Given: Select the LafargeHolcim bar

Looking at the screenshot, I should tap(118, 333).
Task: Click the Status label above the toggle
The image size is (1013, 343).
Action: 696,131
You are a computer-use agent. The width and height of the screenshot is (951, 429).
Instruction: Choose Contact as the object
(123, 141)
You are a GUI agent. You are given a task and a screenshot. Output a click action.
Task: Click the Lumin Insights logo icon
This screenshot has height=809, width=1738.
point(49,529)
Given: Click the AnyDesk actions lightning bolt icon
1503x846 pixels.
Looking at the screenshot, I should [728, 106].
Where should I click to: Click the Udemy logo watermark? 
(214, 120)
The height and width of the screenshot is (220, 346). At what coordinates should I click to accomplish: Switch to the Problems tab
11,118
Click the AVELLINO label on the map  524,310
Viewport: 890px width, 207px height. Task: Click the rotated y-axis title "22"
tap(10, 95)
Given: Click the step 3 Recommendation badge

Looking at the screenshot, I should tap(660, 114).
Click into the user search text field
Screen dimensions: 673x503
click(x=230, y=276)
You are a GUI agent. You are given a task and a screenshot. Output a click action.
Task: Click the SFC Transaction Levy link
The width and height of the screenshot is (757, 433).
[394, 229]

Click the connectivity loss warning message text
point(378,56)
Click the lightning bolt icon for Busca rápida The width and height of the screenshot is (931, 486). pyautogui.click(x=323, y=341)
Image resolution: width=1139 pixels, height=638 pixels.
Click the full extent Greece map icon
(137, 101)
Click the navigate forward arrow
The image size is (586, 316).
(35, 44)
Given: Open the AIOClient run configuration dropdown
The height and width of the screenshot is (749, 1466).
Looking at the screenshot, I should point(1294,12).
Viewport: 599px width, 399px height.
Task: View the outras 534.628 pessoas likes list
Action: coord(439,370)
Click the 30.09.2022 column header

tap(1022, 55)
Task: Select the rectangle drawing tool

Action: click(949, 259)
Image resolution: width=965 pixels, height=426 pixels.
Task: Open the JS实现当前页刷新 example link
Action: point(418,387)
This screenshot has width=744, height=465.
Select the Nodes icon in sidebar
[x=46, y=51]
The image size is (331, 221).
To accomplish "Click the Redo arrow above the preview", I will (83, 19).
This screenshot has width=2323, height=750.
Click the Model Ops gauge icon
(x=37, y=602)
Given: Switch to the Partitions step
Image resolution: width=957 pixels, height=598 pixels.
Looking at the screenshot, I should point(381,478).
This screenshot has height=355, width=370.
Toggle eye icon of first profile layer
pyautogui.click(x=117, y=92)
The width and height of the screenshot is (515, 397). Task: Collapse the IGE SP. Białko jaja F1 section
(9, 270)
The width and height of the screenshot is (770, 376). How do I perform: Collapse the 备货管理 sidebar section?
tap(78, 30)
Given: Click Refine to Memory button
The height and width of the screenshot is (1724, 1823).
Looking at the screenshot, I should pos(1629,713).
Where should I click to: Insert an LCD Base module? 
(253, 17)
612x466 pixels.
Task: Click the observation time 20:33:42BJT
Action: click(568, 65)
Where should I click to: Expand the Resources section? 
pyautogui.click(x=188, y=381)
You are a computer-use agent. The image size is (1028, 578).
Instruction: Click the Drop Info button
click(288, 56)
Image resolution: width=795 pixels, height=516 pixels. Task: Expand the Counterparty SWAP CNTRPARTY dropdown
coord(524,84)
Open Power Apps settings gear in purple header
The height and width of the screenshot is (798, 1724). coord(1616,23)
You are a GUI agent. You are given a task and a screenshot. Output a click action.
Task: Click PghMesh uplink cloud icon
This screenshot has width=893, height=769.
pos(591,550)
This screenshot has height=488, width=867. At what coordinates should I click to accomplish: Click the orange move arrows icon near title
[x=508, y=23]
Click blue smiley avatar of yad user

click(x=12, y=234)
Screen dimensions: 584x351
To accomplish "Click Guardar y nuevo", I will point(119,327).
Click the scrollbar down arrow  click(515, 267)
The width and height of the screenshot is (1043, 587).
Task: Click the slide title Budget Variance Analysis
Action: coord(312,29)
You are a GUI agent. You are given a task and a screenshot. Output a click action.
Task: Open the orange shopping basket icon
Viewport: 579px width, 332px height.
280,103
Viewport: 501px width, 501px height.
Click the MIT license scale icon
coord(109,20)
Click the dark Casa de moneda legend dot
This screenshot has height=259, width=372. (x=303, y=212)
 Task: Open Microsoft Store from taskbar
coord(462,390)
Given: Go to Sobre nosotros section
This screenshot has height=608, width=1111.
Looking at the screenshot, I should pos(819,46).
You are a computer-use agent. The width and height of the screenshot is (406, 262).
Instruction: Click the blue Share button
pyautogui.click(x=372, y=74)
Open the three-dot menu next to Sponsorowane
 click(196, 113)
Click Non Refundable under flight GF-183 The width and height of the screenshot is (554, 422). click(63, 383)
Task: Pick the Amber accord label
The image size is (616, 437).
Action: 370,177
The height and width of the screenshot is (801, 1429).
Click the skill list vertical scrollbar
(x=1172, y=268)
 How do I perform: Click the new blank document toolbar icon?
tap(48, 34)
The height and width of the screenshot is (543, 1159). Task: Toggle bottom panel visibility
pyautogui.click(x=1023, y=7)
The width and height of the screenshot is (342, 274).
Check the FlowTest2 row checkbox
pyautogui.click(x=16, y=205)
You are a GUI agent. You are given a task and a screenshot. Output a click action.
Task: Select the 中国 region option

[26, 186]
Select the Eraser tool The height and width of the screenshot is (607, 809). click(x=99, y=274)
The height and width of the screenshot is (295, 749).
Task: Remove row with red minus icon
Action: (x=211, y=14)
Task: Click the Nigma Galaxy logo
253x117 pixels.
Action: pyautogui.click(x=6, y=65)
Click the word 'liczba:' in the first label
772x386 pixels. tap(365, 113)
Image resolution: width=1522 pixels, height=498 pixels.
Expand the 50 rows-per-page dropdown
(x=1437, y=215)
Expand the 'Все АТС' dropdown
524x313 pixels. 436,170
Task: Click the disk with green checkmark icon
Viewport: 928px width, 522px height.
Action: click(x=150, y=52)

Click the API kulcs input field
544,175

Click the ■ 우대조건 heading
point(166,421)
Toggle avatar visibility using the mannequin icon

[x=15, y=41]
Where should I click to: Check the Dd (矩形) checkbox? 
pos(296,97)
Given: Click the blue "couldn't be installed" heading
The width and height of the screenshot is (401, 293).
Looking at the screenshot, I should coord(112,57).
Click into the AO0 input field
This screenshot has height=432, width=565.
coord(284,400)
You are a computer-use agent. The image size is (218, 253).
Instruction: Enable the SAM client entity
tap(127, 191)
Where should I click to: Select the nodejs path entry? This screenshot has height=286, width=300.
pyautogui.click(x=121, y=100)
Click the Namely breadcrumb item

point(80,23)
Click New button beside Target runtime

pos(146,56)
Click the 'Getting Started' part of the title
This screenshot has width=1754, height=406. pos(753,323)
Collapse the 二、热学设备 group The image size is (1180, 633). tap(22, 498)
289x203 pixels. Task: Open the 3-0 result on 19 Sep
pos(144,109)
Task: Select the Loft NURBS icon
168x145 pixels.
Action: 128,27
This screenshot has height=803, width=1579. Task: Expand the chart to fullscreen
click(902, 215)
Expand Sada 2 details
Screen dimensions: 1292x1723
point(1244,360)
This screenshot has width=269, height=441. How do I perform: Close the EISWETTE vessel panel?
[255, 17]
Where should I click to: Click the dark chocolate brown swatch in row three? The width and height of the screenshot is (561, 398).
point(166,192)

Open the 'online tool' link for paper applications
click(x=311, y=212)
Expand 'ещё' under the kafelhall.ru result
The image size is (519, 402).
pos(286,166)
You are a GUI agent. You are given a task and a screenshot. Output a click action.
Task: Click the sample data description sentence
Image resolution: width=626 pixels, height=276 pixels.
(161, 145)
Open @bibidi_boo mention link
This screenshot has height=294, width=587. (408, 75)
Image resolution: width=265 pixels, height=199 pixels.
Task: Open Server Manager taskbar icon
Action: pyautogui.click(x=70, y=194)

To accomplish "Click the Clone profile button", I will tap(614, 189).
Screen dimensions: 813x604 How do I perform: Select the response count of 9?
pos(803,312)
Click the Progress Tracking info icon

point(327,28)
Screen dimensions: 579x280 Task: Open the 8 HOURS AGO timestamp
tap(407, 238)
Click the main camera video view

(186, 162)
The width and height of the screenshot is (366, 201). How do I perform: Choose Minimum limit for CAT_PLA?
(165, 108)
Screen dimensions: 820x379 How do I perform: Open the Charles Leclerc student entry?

● Task goal: Look through the entries above, and wherever a line holds the string "lightning", copy it.

● Written response:
Given: Click the AnyDesk actions lightning bolt icon
Click the lightning bolt icon for Busca rápida The width and height of the screenshot is (931, 486). pyautogui.click(x=323, y=341)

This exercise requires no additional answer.